§ **TASK INSTRUCTIONS**
Every line that contains "Given" must be located and copied from the data.

- - - - -

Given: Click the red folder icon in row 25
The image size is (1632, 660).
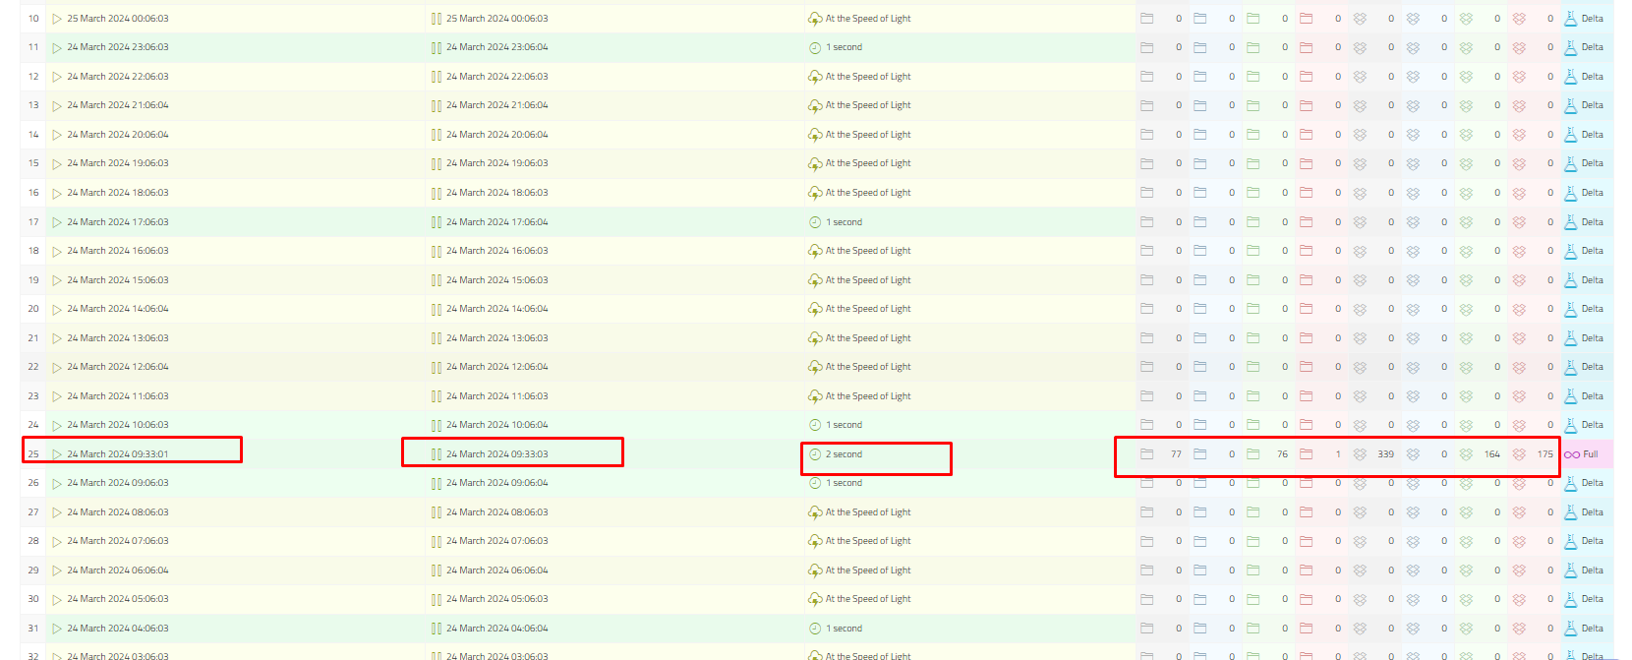Looking at the screenshot, I should (1306, 454).
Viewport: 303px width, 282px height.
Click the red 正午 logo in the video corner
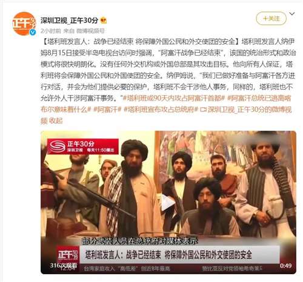click(x=68, y=255)
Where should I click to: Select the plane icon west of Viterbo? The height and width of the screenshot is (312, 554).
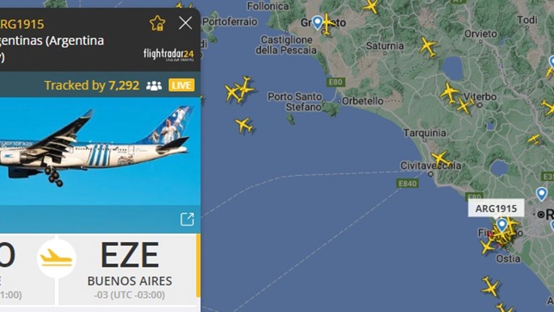click(x=449, y=92)
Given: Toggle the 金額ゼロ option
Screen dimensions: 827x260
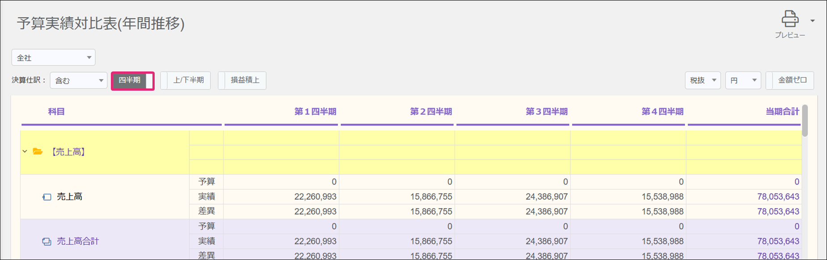Looking at the screenshot, I should [790, 80].
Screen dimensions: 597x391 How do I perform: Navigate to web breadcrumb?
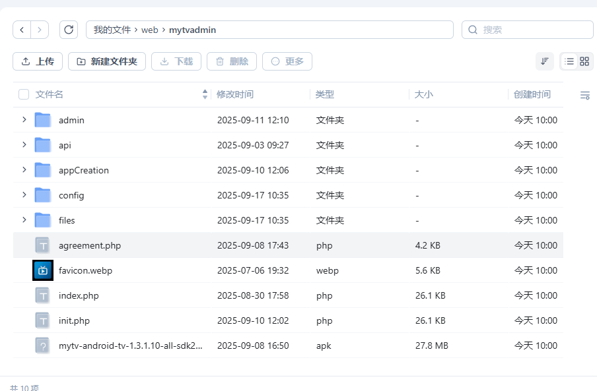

- - - - -

§ **RESULT BELOW**
Given: Click the red folder icon in row 25
Given: Toggle the 金額ゼロ option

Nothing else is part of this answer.